Office in a Small City por Edward Hopper

Estudo com cristais. A menina dourada (5/13)

Fotografada no álbum de alfazemas, como saída de um cromo.
São sonhos que jamais esquecerei.

Vincent van Gogh. Arles florida na primavera. 1888O relógio avança. Em todos os sentidos. Aos que isto leem, ao que registra. Aos amantes e aos que não o foram. Aos que ousaram ou apenas viveram. Seis entre as mulheres que me possuíram cristalizam-se, numa tentativa de subverter o tempo e fossilizarem-se em minhas cartas. Bem mais que seis e vários de seus múltiplos, as que não possuí e desejei; as que me encantaram, mas não alcancei; as que por acaso entrevi num sonho; as que mal conheci e amei. Bem mais: aquelas que sequer serão lembradas fora de mim. Um vestígio na rocha sedimentar? Não. Nem um fragmento de osso. Uma máscara vulcânica. Uma palavra no âmbar.

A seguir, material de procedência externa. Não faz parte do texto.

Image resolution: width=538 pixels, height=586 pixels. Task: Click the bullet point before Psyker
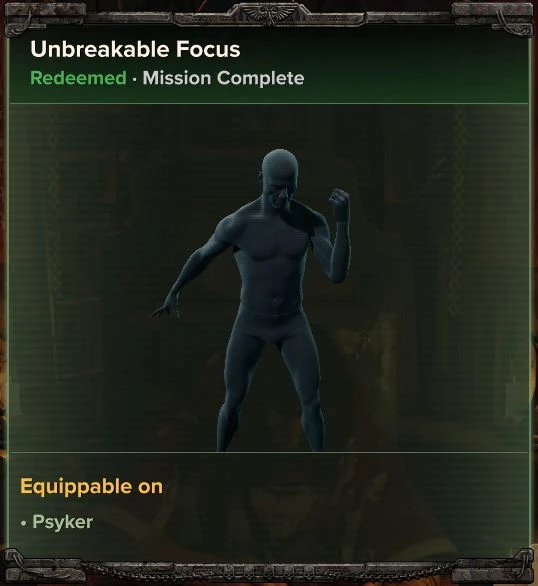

A construção que se estende por trás da flora de caniços e ramagens, o vasto telhado em cerâmica, a fachada de um amarelo pálido, meio-irmão do sol que o reaviva, parece a um tempo maior, ao mesmo tempo a mesma. Impressiona-me seu silêncio bucólico, como quando a tomava entre as mãos, envolvendo a lata de doces. Não pensei que pudesse vivê-la, embora sonhasse invadir a fresca paisagem, como um menino passa de uma janela a um verso.

Vem do campo de alfazemas, entre hastes oscilantes, essa menina loira, de cabelos que aproximam o sol, uma criança nua como eu. Temos a mesma altura e infância. Seríamos os mesmos, não fosse eu um menino e ela destinada a encontrar-me. Ao fundo, a construção (uma estância? um engenho?) ao lado da qual se move um homem de cabeça baixa, chapéu de palha, de quem se mostra a metade superior do corpo. Ele não nos vê, mas também recria o sol, os amarelos, reescreve o mundo a seu modo. Clave de Sol, sei que é você. Fotografada no álbum de alfazemas, como saída de um cromo. São sonhos que jamais esquecerei. Há, como na paisagem do passado, borboletas amarelas ao nosso redor, voejando na brisa, como se nunca soubessem para onde ir. Mas quanto a mim… Desde sempre, meu impulso era este, prosseguir. Amar, mesmo sem rumo. Sim, sempre soube da vida e seus cristais. E não houve uma só fase em minha viagem que não me encontrasse apaixonado.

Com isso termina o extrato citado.